**TEXTE FOURNI:**

Les recommandations de la BRI font également l’objet de nombreuses critiques. Simon Wren-Lewis (2014) note que, si les banques centrales relèvent leurs taux directeurs pour empêcher les déséquilibres financiers de s’accumuler alors même que l’inflation est inférieure à se cible, celle-ci risque de s’en éloigner davantage, incitant les banques centrales à assouplir de nouveau leur politique monétaire. C’est précisément ce qui s’est passé en Suède : inquiète de l’accroissement de la dette des ménages et d’une possible surchauffe du marché immobilier, la banque centrale suédoise a commencé à relever ses taux d’intérêt à partir du milieu de l’année 2010, faisant passer son principal taux directeur de 0,25 % à 2 %, alors que les prévisions suggéraient que l’inflation resterait inférieure à sa cible et le taux de chômage supérieur à son niveau naturel. Le taux d’inflation s’est davantage éloigné de sa cible et il est nul, voire négatif, depuis 2013. Non seulement l’action de la Banque de Suède l’a éloignée des objectifs de plein emploi et de stabilité des prix, mais elle s’est également révélée pernicieuse pour la stabilité financière : le ralentissement de l’inflation accroît la valeur réelle de la dette et risque de générer un cercle vicieux de déflation par la dette à la Fisher. La banque centrale suédoise s’est finalement résolue à réduire à nouveau ses taux directeurs et ceux-ci se maintiennent actuellement à 0,75 %. Non seulement un relèvement des taux directeurs retarderait la reprise, mais il serait également susceptible de générer de l’instabilité financière.

**DONNÉES AFFICHÉES:**

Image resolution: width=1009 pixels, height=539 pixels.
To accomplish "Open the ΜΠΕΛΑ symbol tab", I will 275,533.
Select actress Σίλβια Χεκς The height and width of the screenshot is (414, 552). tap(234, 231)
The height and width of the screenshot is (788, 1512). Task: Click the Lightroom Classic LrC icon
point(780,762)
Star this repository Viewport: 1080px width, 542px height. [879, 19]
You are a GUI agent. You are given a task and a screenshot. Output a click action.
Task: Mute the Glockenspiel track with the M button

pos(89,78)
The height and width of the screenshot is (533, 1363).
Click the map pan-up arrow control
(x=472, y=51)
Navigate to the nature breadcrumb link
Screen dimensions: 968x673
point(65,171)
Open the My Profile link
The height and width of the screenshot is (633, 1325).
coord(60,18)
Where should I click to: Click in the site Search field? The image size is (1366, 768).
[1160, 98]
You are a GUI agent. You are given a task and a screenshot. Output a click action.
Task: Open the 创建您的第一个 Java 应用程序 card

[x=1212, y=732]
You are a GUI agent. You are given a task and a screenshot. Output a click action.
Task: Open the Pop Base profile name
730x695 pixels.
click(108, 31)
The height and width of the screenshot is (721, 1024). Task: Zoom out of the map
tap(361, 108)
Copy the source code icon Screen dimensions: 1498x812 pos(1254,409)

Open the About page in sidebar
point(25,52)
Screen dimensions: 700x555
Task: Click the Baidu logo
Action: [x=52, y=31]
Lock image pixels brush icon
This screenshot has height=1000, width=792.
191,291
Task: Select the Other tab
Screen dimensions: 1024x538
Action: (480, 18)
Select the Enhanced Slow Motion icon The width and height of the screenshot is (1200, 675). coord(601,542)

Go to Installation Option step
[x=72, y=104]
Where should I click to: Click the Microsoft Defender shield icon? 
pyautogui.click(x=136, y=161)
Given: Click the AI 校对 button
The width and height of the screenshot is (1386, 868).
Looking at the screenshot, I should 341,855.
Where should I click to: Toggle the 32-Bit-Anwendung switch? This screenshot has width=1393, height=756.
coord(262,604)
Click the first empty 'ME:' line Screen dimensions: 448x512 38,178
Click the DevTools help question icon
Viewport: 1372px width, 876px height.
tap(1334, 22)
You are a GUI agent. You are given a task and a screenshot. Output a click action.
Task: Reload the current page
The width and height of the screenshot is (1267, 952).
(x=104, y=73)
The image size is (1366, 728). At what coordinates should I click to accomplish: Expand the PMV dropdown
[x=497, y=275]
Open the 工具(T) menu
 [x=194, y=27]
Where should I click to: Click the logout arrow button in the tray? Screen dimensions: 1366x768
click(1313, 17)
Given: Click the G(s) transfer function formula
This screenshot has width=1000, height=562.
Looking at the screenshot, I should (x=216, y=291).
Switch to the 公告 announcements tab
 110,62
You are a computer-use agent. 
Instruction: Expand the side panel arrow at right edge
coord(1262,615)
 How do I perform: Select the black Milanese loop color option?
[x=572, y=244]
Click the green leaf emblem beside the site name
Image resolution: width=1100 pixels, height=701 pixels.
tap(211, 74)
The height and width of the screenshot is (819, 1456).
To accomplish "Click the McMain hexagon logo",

**CONSIGNES:**
- 1) Répondez aux questions suivantes à partir du texte sur la politique monétaire suédoise :
(a) À partir de quand la banque centrale suédoise a-t-elle commencé à relever ses taux d'intérêt ?
(b) De quel niveau à quel niveau son principal taux directeur est-il alors passé ?
(c) À quel niveau ses taux directeurs se maintiennent-ils actuellement ?
- 2) Réécrivez plus brièvement le paragraphe du texte sur la politique monétaire suédoise qui commence par « Les recommandations de la BRI », en conservant ses faits principaux.
- 3) Poursuivez le texte sur la politique monétaire suédoise à partir de sa dernière phrase.

**RÉPONSES DANS L'ORDRE:**
- 1)
(a) À partir du milieu de l'année 2010.
(b) De 0,25 % à 2 %.
(c) À 0,75 %.

- 2) Les recommandations de la BRI suscitent de nombreuses critiques. Selon Simon Wren-Lewis (2014), relever les taux directeurs pour freiner les déséquilibres financiers alors que l'inflation est sous sa cible risque d'éloigner davantage l'inflation de cette cible. Les banques centrales sont alors poussées à assouplir de nouveau leur politique monétaire. La Suède en est l'exemple. Inquiète de la dette des ménages et d'une possible surchauffe immobilière, sa banque centrale a porté son principal taux directeur de 0,25 % à 2 % à partir de mi-2010. Les prévisions annonçaient pourtant une inflation sous la cible et un chômage au-dessus de son niveau naturel. L'inflation s'est encore écartée de sa cible et elle est nulle, voire négative, depuis 2013. Cette politique a éloigné la banque du plein emploi et de la stabilité des prix. Elle a aussi menacé la stabilité financière, car la baisse de l'inflation accroît la valeur réelle de la dette et risque d'entraîner une déflation par la dette à la Fisher. La banque a fini par réduire ses taux, aujourd'hui à 0,75 %. Un relèvement des taux retarderait la reprise et pourrait générer de l'instabilité financière.

- 3)
GRAPHIQUE 3  Les bonnes et mauvaises périodes de déflation dans les pays du G10 (pic de l’IPC = 100)

BRI--Periodes-de-deflation--les-bonnes-et-les-mauvaises.png

source : BRI (2014)

Les économistes de la BRI reconnaissent que le resserrement des politiques conjoncturelles est susceptible de faire basculer les économies dans la déflation, mais ils minorent les risques associés à cette dernière. Selon eux, la baisse des prix au cours de l’histoire a été synchrone à une croissance soutenue de la production (cf. graphique 3). La Grande Dépression des années trente serait pour elle « l’exception plutôt que la règle ». Les prix ont chuté en Suisse ces dernières années, ce qui ne l’a pas empêché de connaître une croissance et un faible chômage. Il est toutefois étrange que la BRI minore les dangers de la déflation, alors même qu’elle ne cesse de s’alerter du niveau excessif de dette. Un faible niveau d’inflation (lowflation) est lui-même susceptible de générer des dynamiques de déflation par la dette, donc de conduire à une nouvelle envolée de l’endettement.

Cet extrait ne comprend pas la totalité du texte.